# Aim
Render the entries below as a JSON list of strings, one string per line, skipping blank lines and leaving out the pictures.

· · · · · · ·

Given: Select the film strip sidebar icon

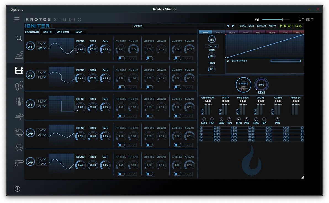Looking at the screenshot, I should coord(19,70).
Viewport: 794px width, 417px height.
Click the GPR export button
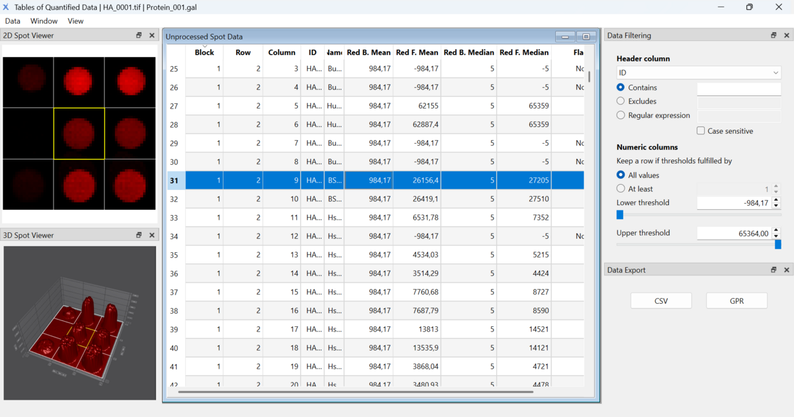click(x=736, y=301)
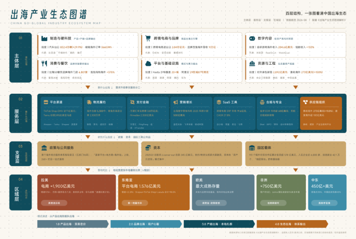Click the orange 供应链组织 card

pyautogui.click(x=321, y=113)
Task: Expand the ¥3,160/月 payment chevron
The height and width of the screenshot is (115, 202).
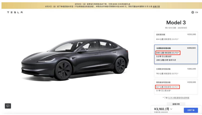Action: point(171,109)
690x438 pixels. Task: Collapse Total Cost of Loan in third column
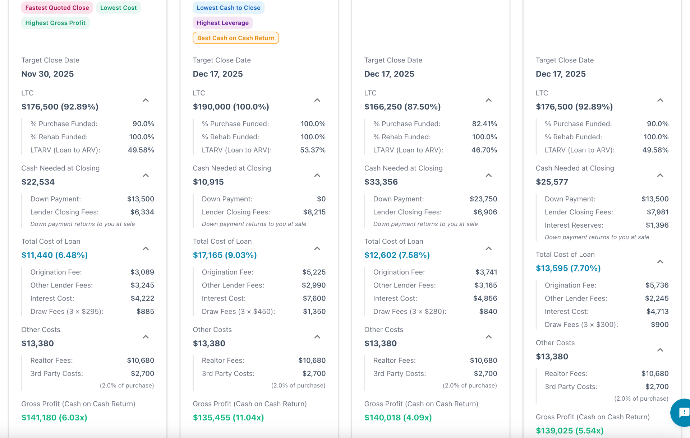pos(488,248)
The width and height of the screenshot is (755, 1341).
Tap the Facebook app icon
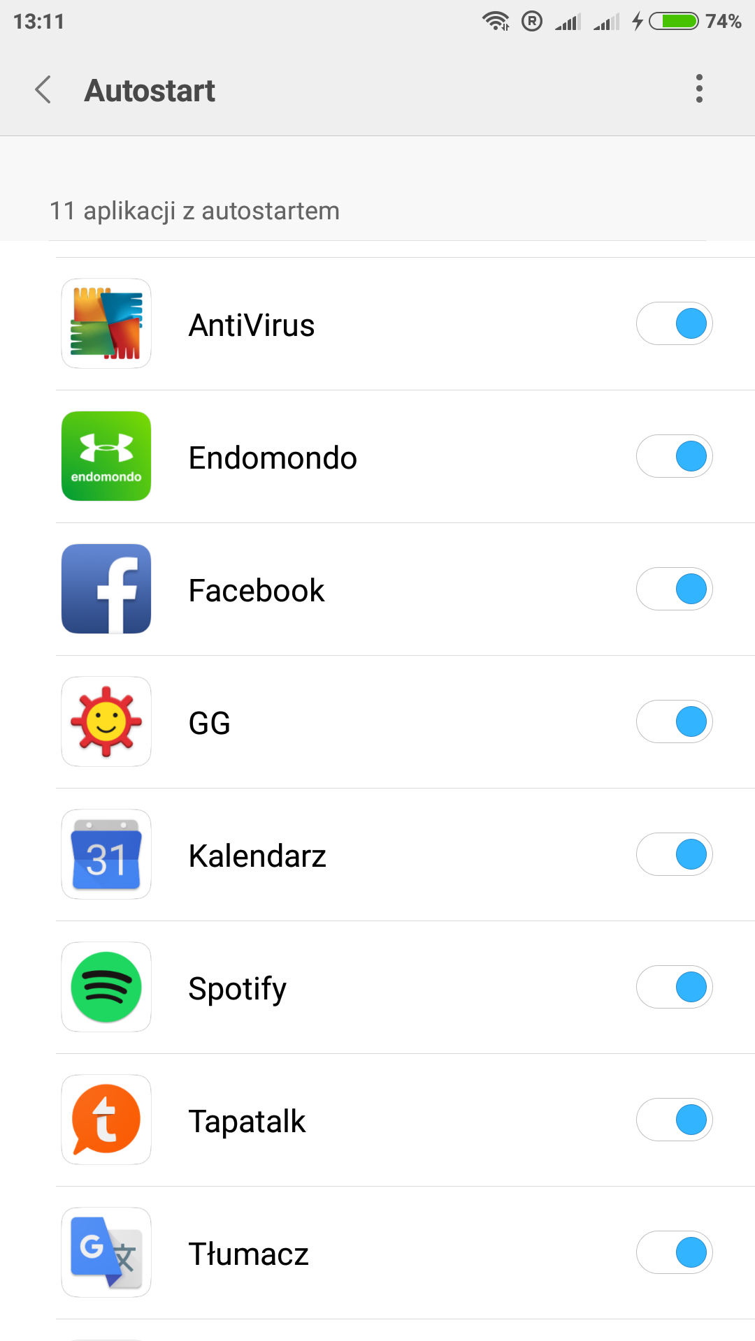(106, 589)
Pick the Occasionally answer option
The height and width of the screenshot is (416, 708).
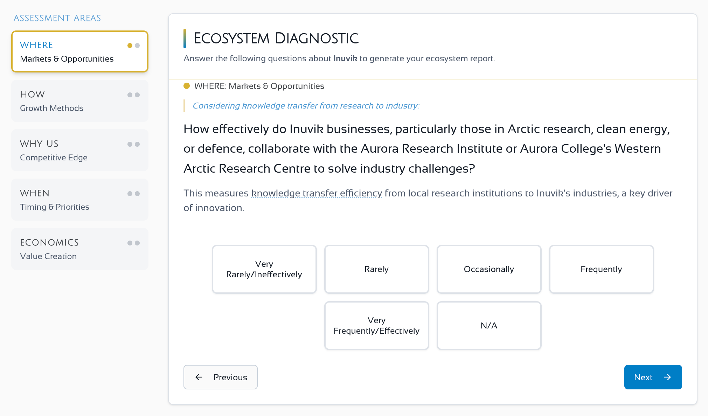click(x=489, y=269)
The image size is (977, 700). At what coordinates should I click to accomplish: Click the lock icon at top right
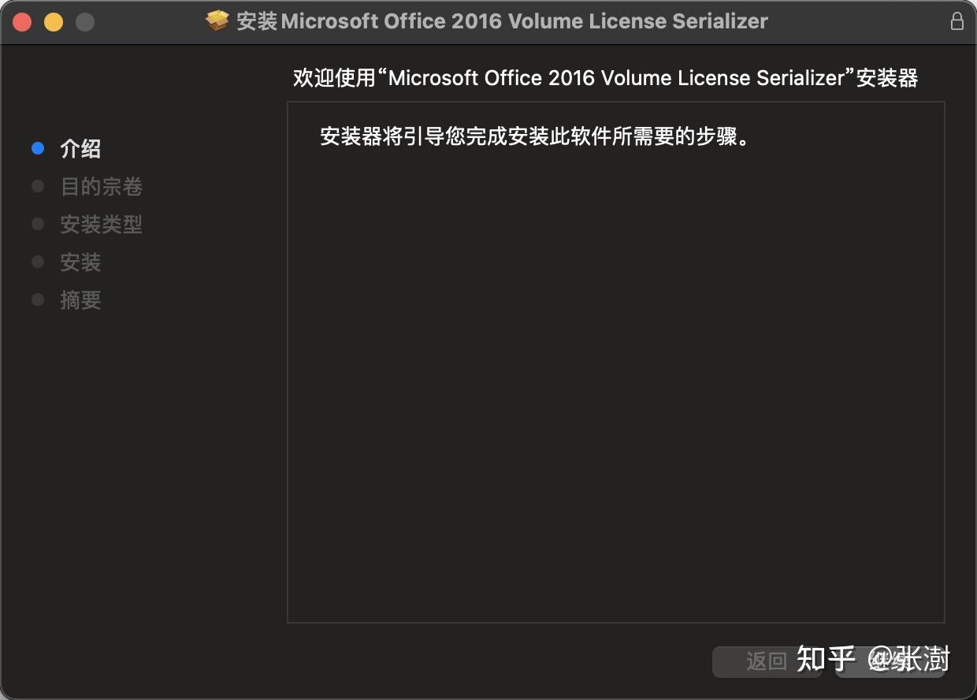(x=957, y=21)
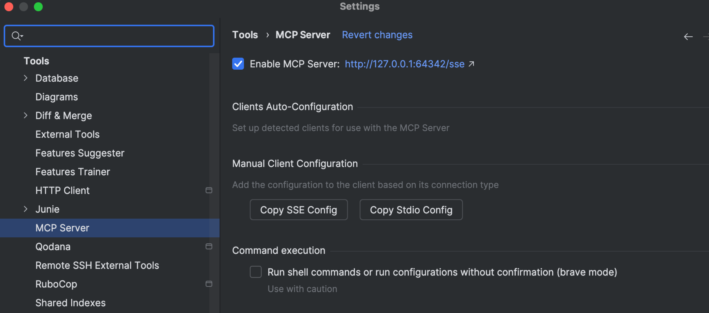Click the Revert changes link

pyautogui.click(x=377, y=35)
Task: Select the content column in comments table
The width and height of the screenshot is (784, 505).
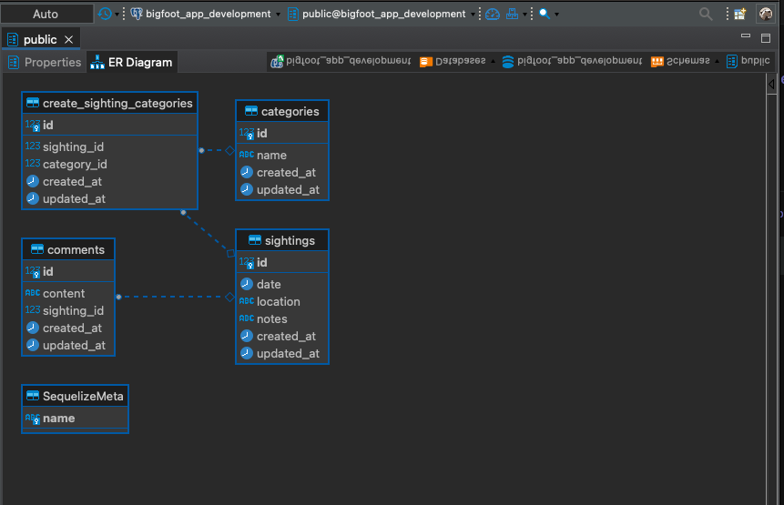Action: (x=64, y=293)
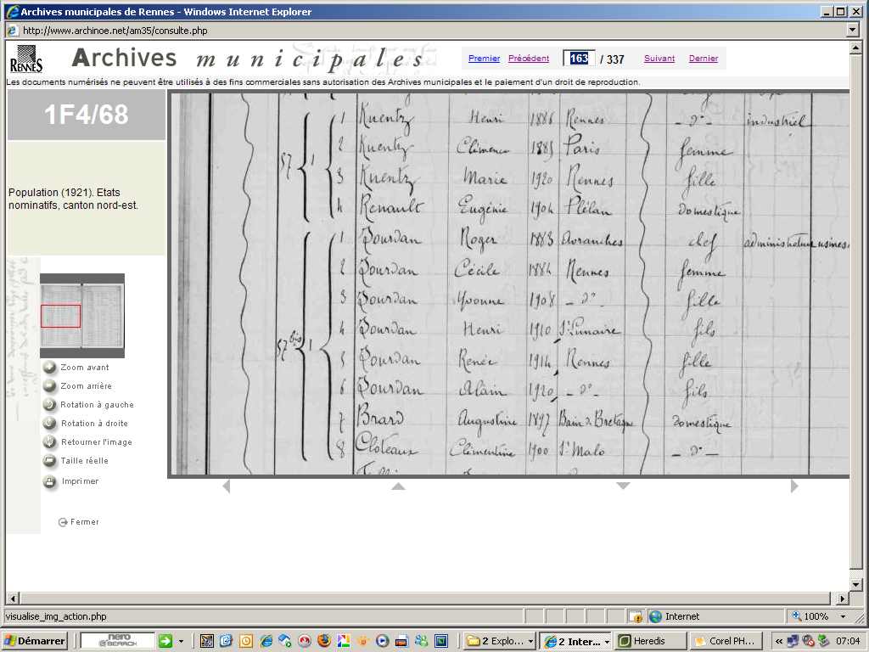Click the Dernier page link
Image resolution: width=869 pixels, height=652 pixels.
(x=704, y=59)
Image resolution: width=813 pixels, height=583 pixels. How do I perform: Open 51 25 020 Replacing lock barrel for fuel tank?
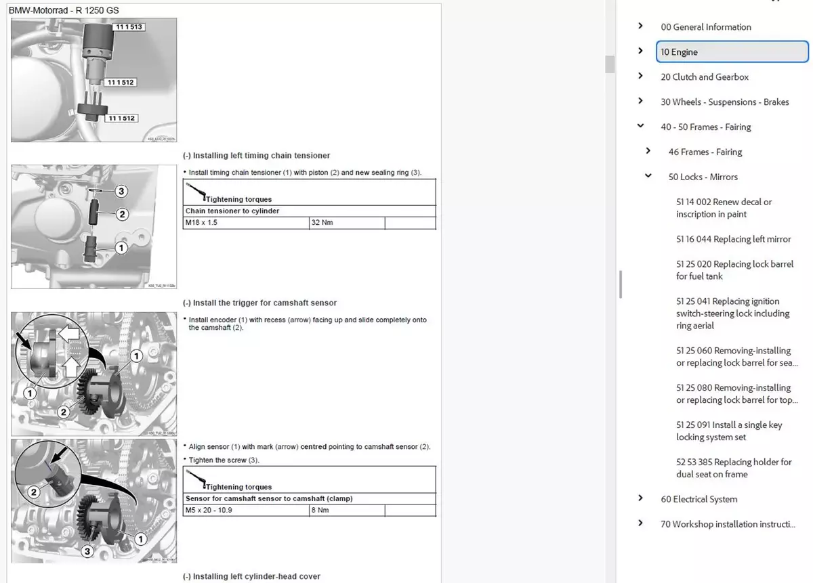pyautogui.click(x=734, y=270)
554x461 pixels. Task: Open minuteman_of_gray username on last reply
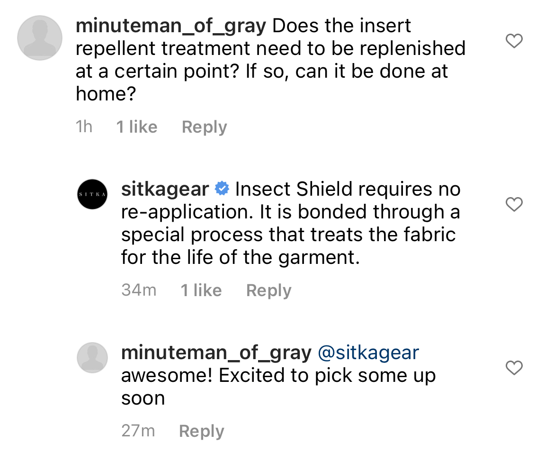(216, 353)
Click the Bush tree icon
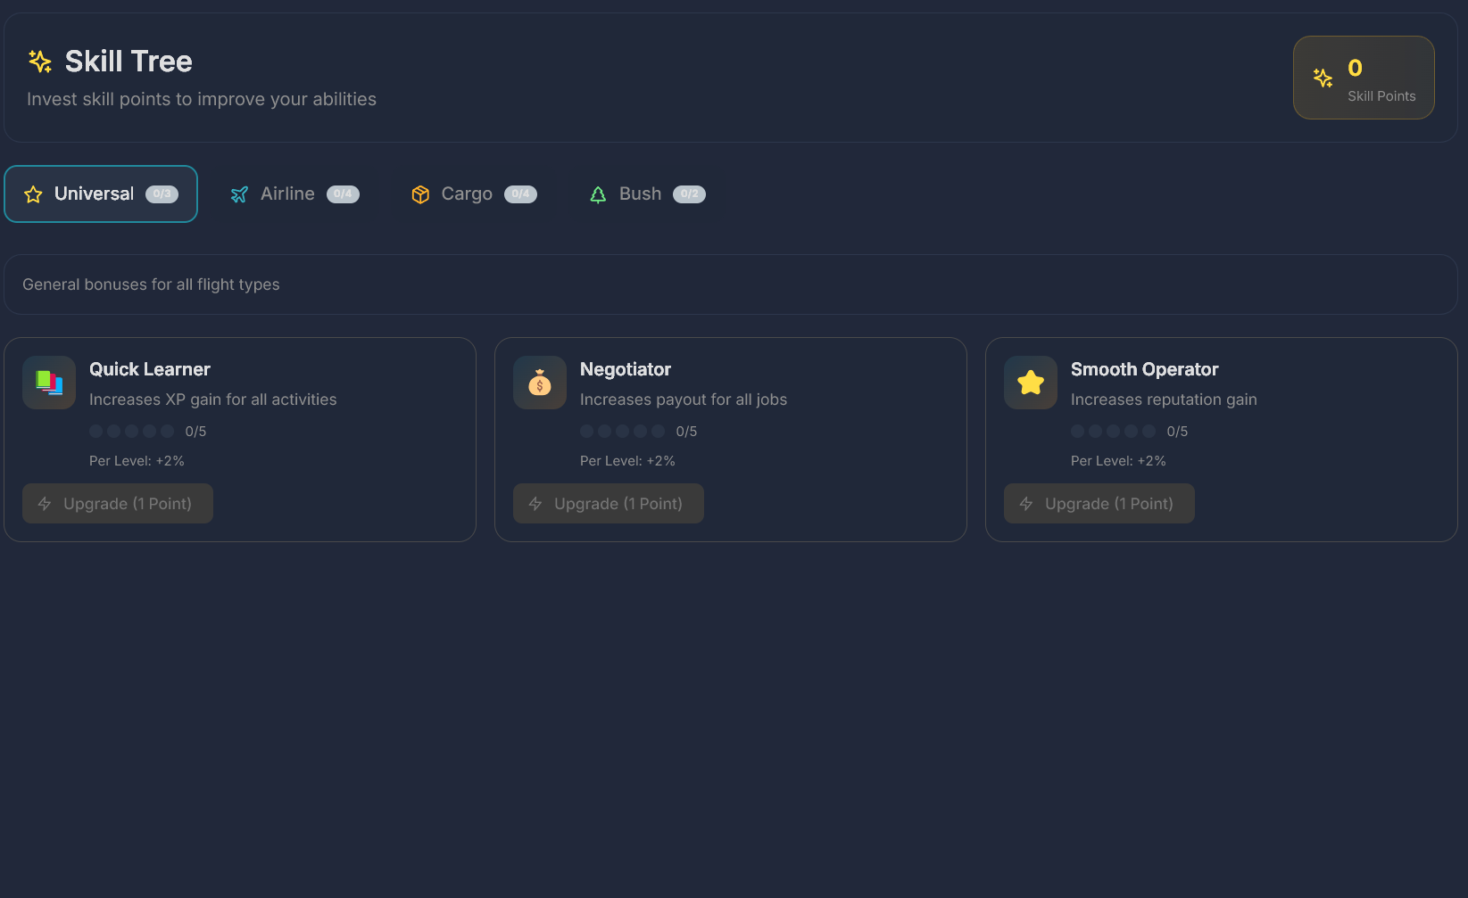The image size is (1468, 898). tap(598, 194)
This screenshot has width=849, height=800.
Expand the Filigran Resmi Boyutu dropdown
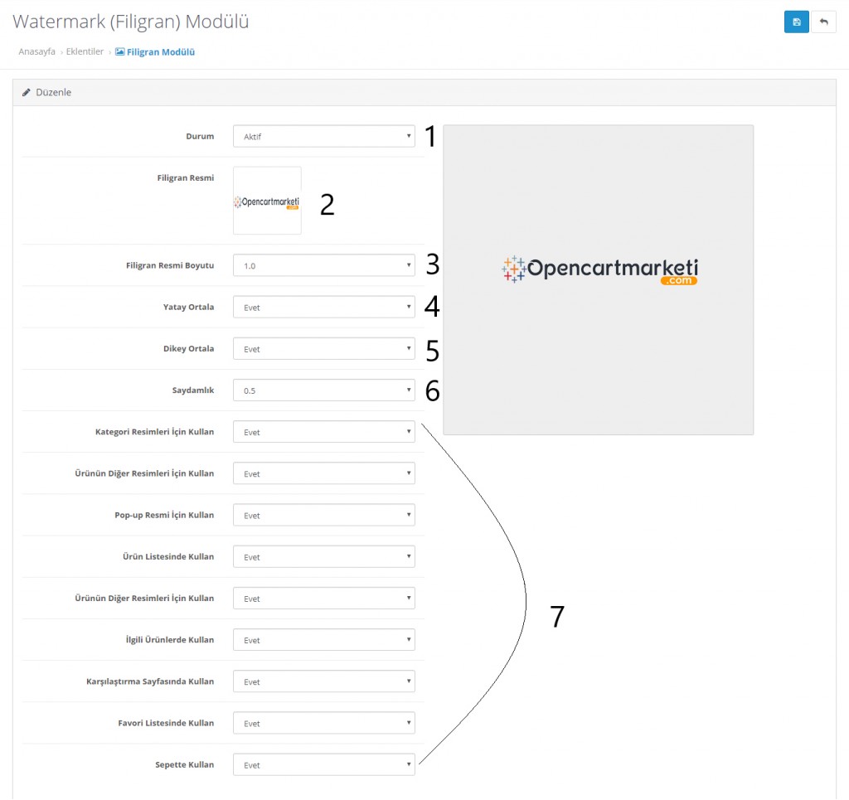[x=323, y=265]
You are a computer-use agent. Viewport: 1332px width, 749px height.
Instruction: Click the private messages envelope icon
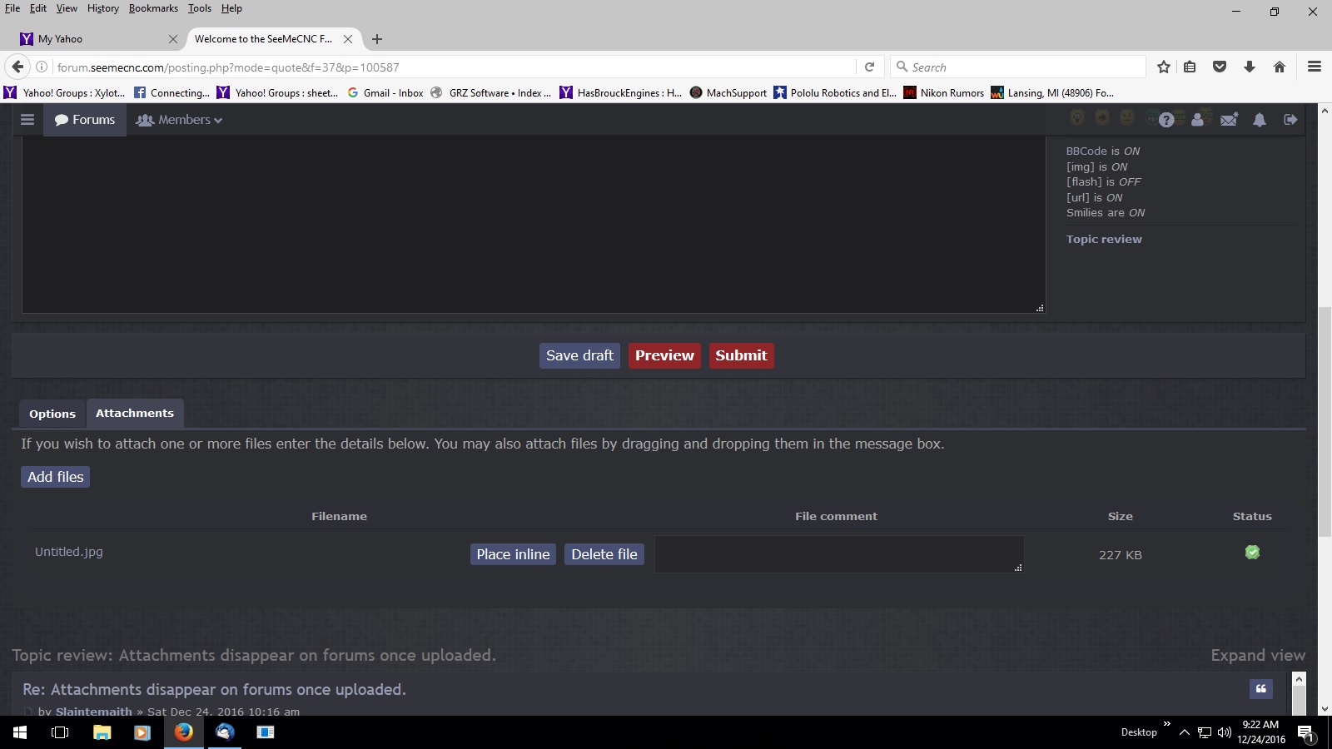(1229, 120)

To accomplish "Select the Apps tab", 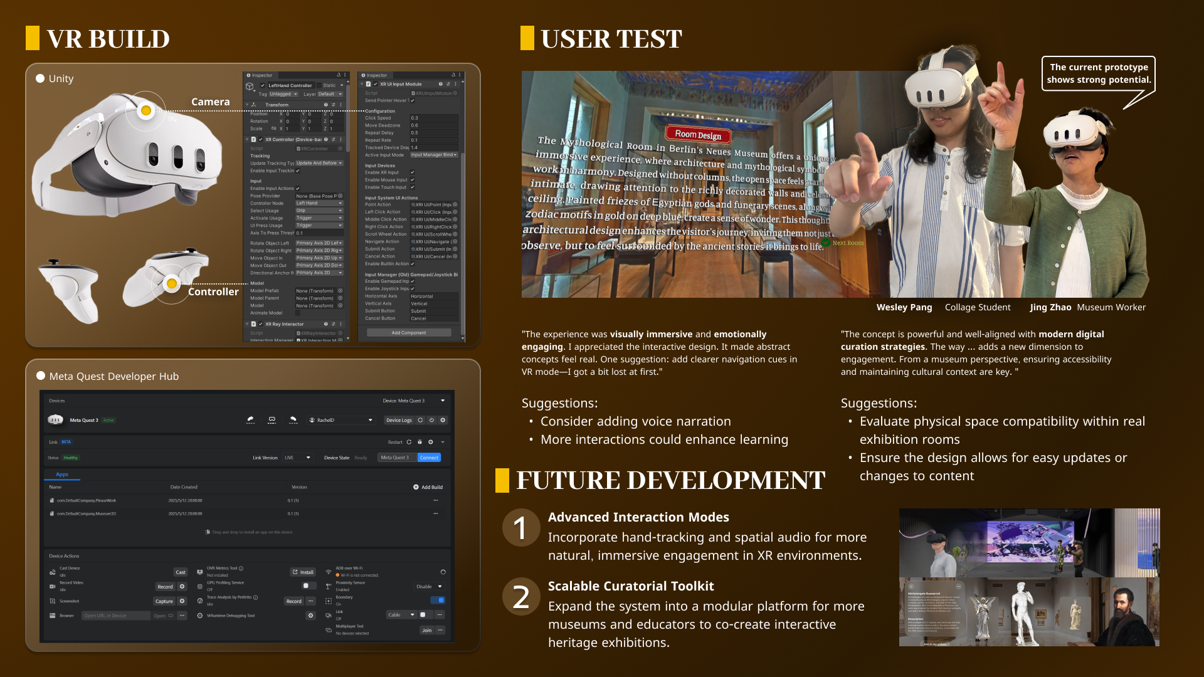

· · · · · · ·

# The solution
[
  "Given: Select the film strip sidebar icon",
  "Looking at the screenshot, I should coord(19,70).",
  "Viewport: 794px width, 417px height.",
  "Click the GPR export button",
  "click(x=736, y=301)",
  "Click the orange 供应链组织 card",
  "pyautogui.click(x=321, y=113)",
  "Task: Expand the ¥3,160/月 payment chevron",
  "The height and width of the screenshot is (115, 202).",
  "Action: point(171,109)",
  "690x438 pixels. Task: Collapse Total Cost of Loan in third column",
  "pos(488,248)",
  "The width and height of the screenshot is (755, 1341).",
  "Tap the Facebook app icon",
  "(106, 589)",
  "Pick the Occasionally answer option",
  "The height and width of the screenshot is (416, 708).",
  "click(x=489, y=269)",
  "The image size is (977, 700). At what coordinates should I click to accomplish: Click the lock icon at top right",
  "(x=957, y=21)",
  "Click the Revert changes link",
  "pyautogui.click(x=377, y=35)",
  "Task: Select the content column in comments table",
  "The width and height of the screenshot is (784, 505).",
  "Action: (x=64, y=293)",
  "Click the Dernier page link",
  "Image resolution: width=869 pixels, height=652 pixels.",
  "(x=704, y=59)",
  "Image resolution: width=813 pixels, height=583 pixels. How do I perform: Open 51 25 020 Replacing lock barrel for fuel tank?",
  "pyautogui.click(x=734, y=270)",
  "554x461 pixels. Task: Open minuteman_of_gray username on last reply",
  "(216, 353)",
  "Click the Bush tree icon",
  "The image size is (1468, 898). tap(598, 194)",
  "This screenshot has width=849, height=800.",
  "Expand the Filigran Resmi Boyutu dropdown",
  "[x=323, y=265]",
  "You are a computer-use agent. Viewport: 1332px width, 749px height.",
  "Instruction: Click the private messages envelope icon",
  "(1229, 120)",
  "To accomplish \"Select the Apps tab\", "
]